*** SOURCE RECORDS ***
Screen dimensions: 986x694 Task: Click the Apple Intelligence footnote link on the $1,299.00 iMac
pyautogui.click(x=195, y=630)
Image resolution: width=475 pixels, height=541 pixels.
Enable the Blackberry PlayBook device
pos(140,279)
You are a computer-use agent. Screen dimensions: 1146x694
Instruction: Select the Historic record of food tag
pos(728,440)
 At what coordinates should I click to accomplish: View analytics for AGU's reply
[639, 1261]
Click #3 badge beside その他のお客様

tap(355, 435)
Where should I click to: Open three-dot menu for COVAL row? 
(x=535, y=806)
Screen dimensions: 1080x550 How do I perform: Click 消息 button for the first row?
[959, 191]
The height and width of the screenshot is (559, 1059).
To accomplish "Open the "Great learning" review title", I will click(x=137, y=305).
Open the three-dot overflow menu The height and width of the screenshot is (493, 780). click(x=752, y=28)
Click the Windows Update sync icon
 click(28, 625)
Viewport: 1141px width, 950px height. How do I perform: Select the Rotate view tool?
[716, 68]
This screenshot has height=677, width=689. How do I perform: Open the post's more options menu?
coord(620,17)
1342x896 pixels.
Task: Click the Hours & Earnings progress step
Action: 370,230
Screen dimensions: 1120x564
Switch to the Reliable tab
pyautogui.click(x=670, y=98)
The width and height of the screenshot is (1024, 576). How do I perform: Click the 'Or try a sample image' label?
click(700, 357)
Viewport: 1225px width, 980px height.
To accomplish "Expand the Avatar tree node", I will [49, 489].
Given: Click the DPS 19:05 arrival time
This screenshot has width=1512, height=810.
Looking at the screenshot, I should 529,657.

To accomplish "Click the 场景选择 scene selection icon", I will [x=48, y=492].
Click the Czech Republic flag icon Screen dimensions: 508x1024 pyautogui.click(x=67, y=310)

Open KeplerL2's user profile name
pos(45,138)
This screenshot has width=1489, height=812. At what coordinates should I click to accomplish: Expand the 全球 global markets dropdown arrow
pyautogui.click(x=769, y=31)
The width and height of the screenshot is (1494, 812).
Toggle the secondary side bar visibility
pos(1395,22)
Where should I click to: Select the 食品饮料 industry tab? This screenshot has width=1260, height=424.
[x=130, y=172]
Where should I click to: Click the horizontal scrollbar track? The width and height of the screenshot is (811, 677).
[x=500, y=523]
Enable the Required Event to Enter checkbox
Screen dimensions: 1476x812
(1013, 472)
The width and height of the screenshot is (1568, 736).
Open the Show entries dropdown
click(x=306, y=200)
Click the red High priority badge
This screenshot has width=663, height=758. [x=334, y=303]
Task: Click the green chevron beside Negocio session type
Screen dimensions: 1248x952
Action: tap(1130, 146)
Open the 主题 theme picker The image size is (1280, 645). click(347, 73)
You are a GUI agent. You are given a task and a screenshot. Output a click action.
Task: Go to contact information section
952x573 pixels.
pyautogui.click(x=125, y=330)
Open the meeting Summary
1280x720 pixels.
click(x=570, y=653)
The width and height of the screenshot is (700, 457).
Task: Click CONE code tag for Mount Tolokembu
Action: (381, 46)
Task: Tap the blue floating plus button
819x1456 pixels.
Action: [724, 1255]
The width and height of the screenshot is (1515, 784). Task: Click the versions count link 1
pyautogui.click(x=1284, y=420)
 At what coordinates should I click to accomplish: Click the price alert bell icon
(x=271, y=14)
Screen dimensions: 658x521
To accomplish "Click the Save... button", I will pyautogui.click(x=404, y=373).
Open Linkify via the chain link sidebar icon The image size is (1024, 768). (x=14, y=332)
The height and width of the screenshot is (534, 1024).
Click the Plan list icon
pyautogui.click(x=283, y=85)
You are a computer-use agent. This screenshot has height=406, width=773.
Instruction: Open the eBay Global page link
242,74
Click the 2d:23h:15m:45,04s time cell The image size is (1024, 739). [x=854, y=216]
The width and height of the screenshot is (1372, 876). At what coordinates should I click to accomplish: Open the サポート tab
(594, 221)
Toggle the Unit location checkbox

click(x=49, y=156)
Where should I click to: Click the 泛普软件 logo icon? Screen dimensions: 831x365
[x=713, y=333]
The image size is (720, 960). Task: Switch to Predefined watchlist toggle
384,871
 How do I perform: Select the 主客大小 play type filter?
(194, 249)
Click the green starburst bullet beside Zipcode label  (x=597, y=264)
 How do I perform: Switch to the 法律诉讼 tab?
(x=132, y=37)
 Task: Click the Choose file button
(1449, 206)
*** End of SOURCE RECORDS ***
(WHAT IS REQUIRED):
Copy out every line from the records that has the word "agent".

(RESPONSE AREA):
You are a computer-use agent. Screen dimensions: 1146x694
You are a GUI agent. You are given a task and a screenshot. Output a click action.
You are a computer-use agent. This screenshot has height=406, width=773.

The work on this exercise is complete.